Rester dans la pénombre a-t-il vraiment un effet sur la migraine ?

Rester dans la pénombre a-t-il vraiment un effet sur la migraine ?
© threepin/Flickr/CC-BY-SA 2.0

Fuir la lumière, une technique bien connue en cas de migraine. La « photophobie » a trouvé une explication en 2010 : certains neurones activés dans le cerveau lors d’une crise sont stimulés par la lumière !

Les 5 à 20 % de Français migraineux le savent : quand une crise arrive, mieux vaut fuir la lumière pour éviter d’aggraver un mal de tête déjà intense. Cet état de fait est longtemps resté un mystère : les régions du cerveau qui gèrent la vision et celles qui perçoivent la douleur étant physiquement indépendantes, elles ne peuvent, a priori, interagir directement. Pourtant, cette « photophobie » frappe près de 90 % des migraineux.

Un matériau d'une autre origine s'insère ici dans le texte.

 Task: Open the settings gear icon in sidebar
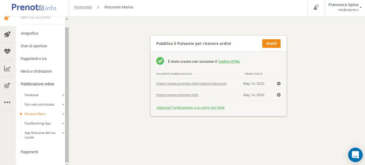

C’est alors qu’en 2010, des chercheurs américains ont découvert qu’un message nerveux reliait la rétine, où sont situées les cellules ganglionnaires photosensibles, au thalamus (une zone cérébrale impliquée dans la perception de la douleur) via le nerf optique. Et un groupe de neurones thalamiques s’active pendant la migraine.

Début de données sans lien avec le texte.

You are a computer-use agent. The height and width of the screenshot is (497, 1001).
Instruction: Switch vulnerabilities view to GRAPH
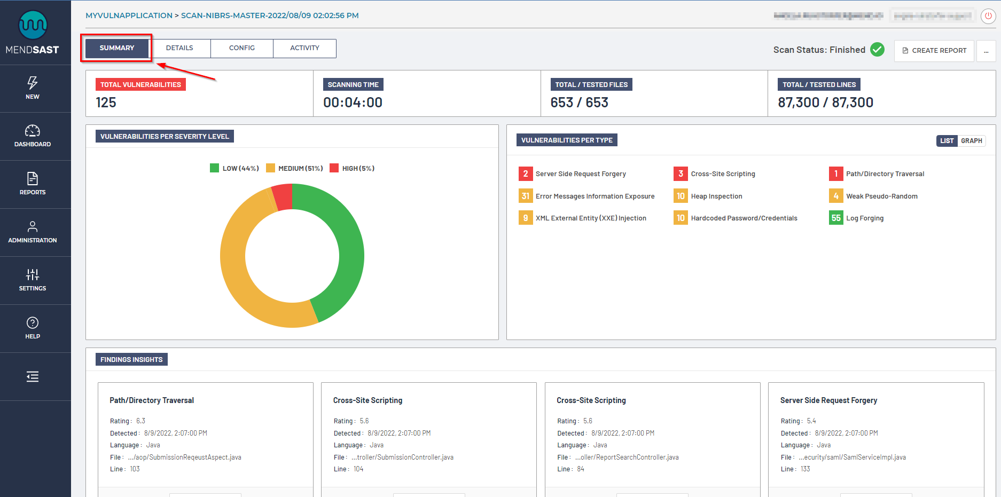[x=971, y=141]
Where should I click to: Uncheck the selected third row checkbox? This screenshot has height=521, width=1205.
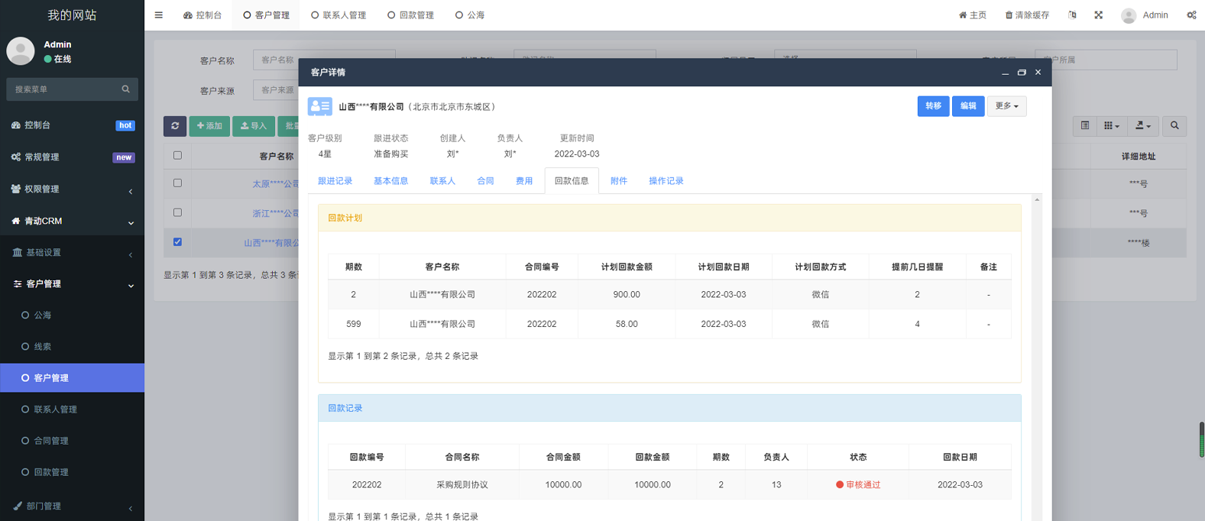coord(177,242)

La lumière multiplie par quatre l’activité de certains neurones

Mieux, en stimulant les cellules ganglionnaires de la rétine, la lumière active encore plus ce groupe de neurones du thalamus, d’où une intensification de la douleur. L’éclairage peut multiplier leur activité par deux s’il est doux, et par quatre s’il est intense ! D’où le soulagement procuré par la pénombre.